> **Problem to work on**
Nothing past the line containing "Given: Select the Mixed Double Chow hand row" belongs in the output. Copy exactly every line of the data below from the first up to and including it.

(Saved entries)
=====

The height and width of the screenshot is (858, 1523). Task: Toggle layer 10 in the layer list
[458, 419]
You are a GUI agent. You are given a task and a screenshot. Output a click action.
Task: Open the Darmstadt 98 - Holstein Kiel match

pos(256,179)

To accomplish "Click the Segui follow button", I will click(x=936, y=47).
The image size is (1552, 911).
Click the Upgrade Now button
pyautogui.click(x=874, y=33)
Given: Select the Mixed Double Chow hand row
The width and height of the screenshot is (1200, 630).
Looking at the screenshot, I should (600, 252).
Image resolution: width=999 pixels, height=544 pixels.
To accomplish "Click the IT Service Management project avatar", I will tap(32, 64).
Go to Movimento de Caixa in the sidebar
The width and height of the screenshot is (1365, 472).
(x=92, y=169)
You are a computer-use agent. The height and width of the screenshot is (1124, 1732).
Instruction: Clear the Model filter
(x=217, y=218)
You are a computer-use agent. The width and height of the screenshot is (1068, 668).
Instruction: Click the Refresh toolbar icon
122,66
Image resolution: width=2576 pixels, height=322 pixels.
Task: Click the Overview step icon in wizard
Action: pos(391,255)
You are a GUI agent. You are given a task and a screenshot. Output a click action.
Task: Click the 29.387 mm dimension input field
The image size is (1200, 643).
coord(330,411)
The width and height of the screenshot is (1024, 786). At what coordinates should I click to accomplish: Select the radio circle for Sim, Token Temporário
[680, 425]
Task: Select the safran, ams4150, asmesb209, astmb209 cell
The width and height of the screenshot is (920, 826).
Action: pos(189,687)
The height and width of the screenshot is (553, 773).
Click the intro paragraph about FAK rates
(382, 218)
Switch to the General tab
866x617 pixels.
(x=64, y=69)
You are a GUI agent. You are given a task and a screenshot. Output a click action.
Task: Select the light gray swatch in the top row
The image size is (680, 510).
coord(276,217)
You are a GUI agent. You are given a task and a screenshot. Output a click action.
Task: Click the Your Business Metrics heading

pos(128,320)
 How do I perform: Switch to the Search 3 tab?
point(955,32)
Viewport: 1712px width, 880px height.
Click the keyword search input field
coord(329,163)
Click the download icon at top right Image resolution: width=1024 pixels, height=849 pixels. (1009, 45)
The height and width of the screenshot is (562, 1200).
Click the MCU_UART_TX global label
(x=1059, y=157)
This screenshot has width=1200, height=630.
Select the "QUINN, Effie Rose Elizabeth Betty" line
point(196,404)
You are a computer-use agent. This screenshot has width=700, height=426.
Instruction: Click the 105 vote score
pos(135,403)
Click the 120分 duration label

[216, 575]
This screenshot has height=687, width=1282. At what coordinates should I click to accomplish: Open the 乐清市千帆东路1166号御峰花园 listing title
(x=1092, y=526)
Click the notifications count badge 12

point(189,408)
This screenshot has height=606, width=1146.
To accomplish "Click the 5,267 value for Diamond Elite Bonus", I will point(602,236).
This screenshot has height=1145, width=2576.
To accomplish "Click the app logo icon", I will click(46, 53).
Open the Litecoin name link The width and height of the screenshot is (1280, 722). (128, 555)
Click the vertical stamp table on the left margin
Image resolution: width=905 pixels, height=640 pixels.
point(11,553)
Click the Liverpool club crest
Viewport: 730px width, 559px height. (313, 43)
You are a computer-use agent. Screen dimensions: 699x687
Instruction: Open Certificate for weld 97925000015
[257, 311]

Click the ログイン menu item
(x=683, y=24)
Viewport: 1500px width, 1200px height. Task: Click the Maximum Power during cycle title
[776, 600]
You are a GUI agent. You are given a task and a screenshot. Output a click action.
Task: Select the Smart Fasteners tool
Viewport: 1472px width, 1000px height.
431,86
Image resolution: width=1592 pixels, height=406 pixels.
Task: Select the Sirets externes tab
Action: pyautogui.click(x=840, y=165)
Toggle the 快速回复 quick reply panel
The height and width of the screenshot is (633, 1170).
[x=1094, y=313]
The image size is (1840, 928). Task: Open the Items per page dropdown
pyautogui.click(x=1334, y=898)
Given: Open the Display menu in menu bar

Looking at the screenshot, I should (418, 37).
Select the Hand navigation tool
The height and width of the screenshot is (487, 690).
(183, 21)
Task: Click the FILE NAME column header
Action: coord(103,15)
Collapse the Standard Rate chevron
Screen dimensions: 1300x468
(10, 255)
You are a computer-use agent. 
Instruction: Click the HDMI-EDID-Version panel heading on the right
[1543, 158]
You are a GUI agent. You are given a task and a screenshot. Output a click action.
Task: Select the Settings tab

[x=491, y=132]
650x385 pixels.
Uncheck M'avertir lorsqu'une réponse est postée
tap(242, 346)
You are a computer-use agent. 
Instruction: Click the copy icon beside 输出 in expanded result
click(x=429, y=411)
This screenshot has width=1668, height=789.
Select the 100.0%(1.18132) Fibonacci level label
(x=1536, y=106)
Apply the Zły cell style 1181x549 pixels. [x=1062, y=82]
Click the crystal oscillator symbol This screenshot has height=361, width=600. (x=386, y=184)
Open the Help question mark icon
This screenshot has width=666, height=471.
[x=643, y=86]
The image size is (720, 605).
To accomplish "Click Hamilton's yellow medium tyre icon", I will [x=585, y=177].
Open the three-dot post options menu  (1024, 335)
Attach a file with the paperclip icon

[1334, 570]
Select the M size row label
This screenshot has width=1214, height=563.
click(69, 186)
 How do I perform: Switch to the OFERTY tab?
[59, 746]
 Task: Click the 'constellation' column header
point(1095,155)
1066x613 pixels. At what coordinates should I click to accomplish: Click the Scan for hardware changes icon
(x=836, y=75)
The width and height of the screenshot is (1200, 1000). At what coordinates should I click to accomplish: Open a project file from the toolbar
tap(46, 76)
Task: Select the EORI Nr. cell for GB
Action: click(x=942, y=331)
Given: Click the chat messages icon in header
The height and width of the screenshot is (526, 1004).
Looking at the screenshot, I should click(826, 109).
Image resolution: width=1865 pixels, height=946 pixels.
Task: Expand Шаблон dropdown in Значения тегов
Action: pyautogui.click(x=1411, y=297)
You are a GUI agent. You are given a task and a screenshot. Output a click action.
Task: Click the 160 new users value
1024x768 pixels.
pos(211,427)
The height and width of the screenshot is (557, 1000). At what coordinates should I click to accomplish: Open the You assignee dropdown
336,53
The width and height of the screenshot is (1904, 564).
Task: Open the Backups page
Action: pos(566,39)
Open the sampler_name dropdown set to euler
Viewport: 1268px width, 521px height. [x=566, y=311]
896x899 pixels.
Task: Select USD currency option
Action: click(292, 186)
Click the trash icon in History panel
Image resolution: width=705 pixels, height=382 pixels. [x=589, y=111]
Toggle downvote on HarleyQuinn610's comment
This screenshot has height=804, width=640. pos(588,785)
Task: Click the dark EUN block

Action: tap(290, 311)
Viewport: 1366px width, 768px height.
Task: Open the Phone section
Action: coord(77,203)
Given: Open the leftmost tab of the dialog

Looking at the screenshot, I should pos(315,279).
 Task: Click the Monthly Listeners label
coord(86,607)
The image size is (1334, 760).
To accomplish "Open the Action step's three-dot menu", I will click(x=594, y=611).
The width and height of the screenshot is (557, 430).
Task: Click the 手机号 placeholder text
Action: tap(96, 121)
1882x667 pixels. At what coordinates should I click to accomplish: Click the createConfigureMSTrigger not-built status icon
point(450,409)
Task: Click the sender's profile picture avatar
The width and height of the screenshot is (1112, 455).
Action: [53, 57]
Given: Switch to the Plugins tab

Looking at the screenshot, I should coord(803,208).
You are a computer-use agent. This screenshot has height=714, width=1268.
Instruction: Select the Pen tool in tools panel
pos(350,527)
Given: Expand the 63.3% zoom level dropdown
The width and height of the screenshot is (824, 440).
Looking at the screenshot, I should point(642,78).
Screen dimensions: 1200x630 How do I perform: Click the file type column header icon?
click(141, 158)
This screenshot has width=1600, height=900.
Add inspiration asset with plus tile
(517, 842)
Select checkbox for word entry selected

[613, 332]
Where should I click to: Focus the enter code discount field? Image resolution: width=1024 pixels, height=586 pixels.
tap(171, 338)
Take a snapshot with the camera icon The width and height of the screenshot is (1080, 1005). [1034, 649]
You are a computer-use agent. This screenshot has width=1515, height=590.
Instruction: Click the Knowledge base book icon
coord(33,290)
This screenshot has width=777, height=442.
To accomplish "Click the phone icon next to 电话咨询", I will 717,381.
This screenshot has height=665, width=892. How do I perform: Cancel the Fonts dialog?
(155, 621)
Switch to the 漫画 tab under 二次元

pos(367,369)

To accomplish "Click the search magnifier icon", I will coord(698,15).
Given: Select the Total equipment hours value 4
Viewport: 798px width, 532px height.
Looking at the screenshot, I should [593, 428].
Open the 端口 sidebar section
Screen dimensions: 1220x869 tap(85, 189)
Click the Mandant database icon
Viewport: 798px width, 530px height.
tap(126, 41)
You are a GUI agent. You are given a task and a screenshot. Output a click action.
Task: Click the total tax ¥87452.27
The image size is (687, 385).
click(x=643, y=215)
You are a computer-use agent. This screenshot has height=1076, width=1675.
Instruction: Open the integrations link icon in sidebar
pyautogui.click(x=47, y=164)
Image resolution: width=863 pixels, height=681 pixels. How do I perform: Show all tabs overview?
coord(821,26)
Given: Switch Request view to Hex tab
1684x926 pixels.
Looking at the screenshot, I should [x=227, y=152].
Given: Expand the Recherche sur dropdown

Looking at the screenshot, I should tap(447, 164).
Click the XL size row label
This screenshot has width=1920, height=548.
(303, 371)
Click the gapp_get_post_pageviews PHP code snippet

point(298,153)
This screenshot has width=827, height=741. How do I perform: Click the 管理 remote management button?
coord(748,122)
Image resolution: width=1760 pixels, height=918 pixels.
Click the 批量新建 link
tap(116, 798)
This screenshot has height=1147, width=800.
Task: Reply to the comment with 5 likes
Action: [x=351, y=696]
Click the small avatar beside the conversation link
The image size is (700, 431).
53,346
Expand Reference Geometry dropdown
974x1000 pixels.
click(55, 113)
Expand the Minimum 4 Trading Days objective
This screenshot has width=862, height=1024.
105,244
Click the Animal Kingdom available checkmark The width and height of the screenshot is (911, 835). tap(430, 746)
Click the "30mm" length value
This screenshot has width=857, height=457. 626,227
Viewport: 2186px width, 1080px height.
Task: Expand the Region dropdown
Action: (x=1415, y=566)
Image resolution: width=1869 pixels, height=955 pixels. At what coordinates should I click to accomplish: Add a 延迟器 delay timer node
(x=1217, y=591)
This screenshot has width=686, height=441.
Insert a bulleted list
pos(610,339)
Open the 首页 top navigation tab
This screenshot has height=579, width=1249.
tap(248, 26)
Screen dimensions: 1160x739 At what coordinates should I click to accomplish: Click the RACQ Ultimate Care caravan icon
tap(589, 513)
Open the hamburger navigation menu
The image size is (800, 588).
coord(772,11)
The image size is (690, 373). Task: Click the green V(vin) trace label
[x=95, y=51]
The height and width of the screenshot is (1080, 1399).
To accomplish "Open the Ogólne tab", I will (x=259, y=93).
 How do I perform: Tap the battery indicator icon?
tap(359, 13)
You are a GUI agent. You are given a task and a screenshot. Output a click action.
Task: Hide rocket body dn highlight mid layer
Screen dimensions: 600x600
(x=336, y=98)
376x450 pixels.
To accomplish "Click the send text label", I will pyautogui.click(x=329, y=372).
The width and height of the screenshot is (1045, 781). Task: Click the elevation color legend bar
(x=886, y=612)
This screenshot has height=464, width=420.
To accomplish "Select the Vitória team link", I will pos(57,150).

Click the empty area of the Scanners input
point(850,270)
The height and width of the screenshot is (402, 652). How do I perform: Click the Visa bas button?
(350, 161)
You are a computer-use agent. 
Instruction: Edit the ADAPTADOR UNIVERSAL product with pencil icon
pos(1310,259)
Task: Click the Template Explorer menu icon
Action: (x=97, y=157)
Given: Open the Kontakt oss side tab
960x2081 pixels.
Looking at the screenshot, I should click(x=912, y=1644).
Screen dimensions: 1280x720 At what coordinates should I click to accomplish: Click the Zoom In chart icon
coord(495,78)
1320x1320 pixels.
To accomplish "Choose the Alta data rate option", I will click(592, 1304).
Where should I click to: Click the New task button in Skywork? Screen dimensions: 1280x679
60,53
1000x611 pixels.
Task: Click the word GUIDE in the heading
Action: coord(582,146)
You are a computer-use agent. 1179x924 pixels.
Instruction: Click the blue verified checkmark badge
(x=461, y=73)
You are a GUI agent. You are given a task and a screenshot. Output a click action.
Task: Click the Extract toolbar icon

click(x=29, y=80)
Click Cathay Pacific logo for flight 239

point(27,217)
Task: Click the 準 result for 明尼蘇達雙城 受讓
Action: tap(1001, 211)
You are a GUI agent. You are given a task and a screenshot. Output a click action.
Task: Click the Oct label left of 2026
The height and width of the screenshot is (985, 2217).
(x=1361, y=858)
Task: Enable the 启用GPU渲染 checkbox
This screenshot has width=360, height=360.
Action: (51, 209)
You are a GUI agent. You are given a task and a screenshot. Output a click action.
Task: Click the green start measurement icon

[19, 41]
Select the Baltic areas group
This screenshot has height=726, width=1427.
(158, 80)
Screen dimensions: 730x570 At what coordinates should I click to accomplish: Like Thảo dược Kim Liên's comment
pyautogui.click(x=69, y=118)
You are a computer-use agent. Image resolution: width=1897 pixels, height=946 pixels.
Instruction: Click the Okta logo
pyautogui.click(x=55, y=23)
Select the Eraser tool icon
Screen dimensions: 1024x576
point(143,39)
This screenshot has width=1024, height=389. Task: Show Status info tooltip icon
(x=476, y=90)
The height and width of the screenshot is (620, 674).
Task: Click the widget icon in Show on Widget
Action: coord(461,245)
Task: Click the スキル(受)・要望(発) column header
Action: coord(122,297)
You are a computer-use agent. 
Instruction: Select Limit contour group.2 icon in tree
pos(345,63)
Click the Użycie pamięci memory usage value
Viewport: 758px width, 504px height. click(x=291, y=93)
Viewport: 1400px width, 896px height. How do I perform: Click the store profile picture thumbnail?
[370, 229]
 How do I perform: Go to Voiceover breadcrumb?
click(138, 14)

=====

> **Solution for this task**
The height and width of the screenshot is (858, 1523). Task: Toggle layer 10 in the layer list
[458, 419]
You are a GUI agent. You are given a task and a screenshot. Output a click action.
Task: Open the Darmstadt 98 - Holstein Kiel match

pos(256,179)

To accomplish "Click the Segui follow button", I will click(x=936, y=47).
The image size is (1552, 911).
Click the Upgrade Now button
pyautogui.click(x=874, y=33)
Given: Select the Mixed Double Chow hand row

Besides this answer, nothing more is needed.